List everything from the line containing "Given: Open WPS Writer" down to the line containing "point(114,103)" as a numbered list, skipping blank lines. Include only those lines.

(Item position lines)
-- BEGIN --

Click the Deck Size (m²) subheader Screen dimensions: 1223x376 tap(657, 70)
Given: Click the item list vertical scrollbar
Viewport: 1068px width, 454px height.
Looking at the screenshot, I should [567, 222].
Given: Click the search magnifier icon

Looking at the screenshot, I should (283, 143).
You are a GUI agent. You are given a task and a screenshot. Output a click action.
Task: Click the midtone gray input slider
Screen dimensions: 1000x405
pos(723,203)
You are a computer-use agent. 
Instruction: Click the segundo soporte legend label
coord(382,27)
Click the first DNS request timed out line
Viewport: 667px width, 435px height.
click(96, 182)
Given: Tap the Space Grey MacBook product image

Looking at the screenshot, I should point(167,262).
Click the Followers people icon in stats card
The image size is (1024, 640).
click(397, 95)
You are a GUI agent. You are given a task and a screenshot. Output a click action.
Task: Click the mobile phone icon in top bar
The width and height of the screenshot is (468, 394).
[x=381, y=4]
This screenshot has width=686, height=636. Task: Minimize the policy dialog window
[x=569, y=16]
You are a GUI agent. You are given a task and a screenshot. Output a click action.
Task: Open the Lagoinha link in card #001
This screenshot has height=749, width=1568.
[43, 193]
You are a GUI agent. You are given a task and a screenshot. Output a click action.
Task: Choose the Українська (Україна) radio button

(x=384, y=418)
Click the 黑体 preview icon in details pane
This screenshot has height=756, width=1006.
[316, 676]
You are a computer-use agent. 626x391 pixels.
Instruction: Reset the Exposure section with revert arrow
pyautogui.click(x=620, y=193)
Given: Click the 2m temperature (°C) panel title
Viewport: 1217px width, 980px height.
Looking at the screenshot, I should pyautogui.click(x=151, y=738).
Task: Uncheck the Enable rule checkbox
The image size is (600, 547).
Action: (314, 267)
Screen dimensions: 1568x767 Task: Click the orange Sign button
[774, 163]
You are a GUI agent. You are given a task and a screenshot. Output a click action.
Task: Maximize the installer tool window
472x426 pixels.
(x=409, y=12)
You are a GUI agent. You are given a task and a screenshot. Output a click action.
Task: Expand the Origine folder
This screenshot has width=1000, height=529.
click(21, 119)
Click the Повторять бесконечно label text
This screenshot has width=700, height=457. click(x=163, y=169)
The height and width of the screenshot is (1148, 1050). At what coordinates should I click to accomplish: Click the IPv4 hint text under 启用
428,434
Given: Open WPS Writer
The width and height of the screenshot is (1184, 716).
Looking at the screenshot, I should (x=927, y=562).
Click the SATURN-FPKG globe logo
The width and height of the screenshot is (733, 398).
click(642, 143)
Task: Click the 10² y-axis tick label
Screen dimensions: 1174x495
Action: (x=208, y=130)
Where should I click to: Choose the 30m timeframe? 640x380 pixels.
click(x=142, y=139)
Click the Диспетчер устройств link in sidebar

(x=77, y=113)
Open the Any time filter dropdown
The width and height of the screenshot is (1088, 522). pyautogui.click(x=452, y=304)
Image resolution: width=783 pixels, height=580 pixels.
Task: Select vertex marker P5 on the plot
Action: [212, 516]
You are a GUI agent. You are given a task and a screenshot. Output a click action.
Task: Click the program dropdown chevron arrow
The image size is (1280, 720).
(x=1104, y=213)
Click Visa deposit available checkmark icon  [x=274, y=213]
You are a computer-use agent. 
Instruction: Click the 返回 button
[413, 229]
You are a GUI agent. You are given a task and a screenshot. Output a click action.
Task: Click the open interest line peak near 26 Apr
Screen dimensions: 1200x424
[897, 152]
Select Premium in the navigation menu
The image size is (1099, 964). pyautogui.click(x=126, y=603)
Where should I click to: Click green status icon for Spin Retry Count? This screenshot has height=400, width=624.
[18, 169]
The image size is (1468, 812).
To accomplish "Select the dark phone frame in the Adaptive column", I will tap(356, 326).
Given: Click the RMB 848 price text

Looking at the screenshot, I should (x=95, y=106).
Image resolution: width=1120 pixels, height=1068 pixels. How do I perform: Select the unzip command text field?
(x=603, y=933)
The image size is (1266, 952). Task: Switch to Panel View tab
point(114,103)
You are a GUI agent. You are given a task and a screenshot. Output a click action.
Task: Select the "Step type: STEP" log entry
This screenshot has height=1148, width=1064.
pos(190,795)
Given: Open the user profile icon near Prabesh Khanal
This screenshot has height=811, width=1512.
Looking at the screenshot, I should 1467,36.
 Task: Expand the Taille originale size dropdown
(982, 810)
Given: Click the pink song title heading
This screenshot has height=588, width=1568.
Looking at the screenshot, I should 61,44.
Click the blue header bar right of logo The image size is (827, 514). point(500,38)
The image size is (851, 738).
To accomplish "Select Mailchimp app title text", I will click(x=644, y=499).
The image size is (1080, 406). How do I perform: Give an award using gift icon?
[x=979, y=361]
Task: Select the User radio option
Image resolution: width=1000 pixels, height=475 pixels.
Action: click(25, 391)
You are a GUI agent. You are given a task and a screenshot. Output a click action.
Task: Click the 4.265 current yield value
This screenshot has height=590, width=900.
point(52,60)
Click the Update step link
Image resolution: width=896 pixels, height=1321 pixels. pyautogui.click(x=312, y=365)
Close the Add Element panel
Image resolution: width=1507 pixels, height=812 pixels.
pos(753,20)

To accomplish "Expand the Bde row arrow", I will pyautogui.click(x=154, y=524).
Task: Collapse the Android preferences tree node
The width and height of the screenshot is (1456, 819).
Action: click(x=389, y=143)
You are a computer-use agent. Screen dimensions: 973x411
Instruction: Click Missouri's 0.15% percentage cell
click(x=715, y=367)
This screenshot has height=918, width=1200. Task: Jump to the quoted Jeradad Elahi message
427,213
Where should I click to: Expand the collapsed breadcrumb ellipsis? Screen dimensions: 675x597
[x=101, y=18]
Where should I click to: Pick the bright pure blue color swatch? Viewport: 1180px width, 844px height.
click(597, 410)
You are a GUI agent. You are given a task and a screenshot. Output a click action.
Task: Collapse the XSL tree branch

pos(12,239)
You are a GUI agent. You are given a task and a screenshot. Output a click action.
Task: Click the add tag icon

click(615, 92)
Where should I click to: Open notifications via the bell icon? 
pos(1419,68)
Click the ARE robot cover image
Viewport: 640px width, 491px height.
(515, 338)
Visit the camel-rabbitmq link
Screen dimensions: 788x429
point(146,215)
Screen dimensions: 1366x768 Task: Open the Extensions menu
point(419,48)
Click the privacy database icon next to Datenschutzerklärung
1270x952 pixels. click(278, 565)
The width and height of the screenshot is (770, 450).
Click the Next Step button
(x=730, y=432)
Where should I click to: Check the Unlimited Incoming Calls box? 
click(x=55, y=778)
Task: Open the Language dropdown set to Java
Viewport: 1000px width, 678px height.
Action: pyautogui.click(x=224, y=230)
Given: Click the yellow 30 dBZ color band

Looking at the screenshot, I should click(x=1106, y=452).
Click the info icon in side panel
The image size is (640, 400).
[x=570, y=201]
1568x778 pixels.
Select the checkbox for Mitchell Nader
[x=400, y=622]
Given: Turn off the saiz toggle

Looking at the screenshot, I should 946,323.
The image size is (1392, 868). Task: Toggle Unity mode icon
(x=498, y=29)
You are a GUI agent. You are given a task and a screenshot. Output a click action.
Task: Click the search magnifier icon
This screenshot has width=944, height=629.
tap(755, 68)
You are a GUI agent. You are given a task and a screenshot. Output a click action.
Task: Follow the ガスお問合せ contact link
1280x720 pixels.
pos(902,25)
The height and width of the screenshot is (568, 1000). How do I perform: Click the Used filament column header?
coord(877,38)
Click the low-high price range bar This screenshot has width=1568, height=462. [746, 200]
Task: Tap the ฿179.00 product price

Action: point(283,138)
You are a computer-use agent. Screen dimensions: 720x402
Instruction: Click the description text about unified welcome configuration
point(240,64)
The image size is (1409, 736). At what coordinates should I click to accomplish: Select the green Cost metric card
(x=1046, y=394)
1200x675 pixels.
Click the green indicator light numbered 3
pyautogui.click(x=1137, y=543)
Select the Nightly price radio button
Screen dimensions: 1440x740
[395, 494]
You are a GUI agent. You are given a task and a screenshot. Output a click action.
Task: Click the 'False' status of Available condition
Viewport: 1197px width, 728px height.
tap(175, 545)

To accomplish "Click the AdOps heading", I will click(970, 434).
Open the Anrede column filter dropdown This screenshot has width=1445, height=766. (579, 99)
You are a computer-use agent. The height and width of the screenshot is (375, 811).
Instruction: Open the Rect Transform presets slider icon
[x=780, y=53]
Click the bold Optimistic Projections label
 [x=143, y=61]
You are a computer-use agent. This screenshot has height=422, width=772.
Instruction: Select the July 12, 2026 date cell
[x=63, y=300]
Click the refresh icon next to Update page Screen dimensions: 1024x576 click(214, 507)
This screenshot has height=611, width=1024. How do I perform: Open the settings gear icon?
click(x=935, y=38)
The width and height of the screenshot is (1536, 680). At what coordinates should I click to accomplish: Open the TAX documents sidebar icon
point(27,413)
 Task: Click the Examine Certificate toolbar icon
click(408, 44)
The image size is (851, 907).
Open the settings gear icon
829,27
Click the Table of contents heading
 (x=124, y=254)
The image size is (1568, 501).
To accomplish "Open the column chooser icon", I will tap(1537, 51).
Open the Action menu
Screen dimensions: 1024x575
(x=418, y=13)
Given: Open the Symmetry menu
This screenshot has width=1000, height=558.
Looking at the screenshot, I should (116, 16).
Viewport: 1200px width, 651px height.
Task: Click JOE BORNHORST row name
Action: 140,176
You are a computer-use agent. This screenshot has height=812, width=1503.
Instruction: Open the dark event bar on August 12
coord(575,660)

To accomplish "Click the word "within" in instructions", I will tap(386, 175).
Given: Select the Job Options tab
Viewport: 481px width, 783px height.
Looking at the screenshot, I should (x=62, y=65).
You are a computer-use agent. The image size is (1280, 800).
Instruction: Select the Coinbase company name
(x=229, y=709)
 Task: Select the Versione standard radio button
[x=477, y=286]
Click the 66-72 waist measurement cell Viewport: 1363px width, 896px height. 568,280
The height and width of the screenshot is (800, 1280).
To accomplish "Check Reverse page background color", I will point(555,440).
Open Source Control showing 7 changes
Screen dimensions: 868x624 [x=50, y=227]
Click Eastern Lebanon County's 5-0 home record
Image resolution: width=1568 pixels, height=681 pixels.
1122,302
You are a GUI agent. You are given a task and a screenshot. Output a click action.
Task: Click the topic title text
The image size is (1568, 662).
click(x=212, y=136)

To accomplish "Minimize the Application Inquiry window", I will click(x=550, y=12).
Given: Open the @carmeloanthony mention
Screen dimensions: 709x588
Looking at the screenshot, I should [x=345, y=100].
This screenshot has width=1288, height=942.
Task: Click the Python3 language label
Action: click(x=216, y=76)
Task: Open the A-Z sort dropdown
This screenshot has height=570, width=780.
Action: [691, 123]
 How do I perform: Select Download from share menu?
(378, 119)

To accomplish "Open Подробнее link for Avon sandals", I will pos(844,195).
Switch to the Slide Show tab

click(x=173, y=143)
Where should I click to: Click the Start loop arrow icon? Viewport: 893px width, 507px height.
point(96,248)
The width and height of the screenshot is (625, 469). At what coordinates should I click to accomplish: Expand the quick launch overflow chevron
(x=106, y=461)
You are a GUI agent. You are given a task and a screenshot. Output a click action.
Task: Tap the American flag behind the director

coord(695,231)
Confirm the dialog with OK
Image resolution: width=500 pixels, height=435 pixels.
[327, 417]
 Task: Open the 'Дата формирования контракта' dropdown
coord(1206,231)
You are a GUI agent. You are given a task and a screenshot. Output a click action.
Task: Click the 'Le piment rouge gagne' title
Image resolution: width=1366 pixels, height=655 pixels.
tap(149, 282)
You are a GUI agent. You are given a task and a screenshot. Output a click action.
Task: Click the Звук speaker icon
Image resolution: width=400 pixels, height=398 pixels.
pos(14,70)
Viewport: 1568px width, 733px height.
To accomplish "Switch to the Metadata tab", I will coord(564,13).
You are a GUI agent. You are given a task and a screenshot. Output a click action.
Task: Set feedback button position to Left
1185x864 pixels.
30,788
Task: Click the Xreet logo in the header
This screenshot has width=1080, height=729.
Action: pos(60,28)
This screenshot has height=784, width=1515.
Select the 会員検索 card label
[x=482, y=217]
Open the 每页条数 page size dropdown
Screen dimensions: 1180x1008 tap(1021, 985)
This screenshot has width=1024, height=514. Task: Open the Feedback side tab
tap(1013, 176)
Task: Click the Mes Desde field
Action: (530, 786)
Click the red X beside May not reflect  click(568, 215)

-- END --

Answer to the problem =>
1. Given: Open WPS Writer
2. The width and height of the screenshot is (1184, 716).
3. Looking at the screenshot, I should (x=927, y=562).
4. Click the SATURN-FPKG globe logo
5. The width and height of the screenshot is (733, 398).
6. click(642, 143)
7. Task: Click the 10² y-axis tick label
8. Screen dimensions: 1174x495
9. Action: (x=208, y=130)
10. Where should I click to: Choose the 30m timeframe? 640x380 pixels.
11. click(x=142, y=139)
12. Click the Диспетчер устройств link in sidebar
13. (x=77, y=113)
14. Open the Any time filter dropdown
15. The width and height of the screenshot is (1088, 522). pyautogui.click(x=452, y=304)
16. Image resolution: width=783 pixels, height=580 pixels.
17. Task: Select vertex marker P5 on the plot
18. Action: [212, 516]
19. You are a GUI agent. You are given a task and a screenshot. Output a click action.
20. Task: Click the program dropdown chevron arrow
21. The image size is (1280, 720).
22. (x=1104, y=213)
23. Click Visa deposit available checkmark icon  [x=274, y=213]
24. You are a computer-use agent. 
25. Instruction: Click the 返回 button
26. [413, 229]
27. You are a GUI agent. You are given a task and a screenshot. Output a click action.
28. Task: Click the open interest line peak near 26 Apr
29. Screen dimensions: 1200x424
30. [897, 152]
31. Select Premium in the navigation menu
32. The image size is (1099, 964). pyautogui.click(x=126, y=603)
33. Where should I click to: Click green status icon for Spin Retry Count? This screenshot has height=400, width=624.
34. [18, 169]
35. The image size is (1468, 812).
36. To accomplish "Select the dark phone frame in the Adaptive column", I will tap(356, 326).
37. Given: Click the RMB 848 price text
38. Looking at the screenshot, I should (x=95, y=106).
39. Image resolution: width=1120 pixels, height=1068 pixels. How do I perform: Select the unzip command text field?
40. (x=603, y=933)
41. The image size is (1266, 952). Task: Switch to Panel View tab
42. point(114,103)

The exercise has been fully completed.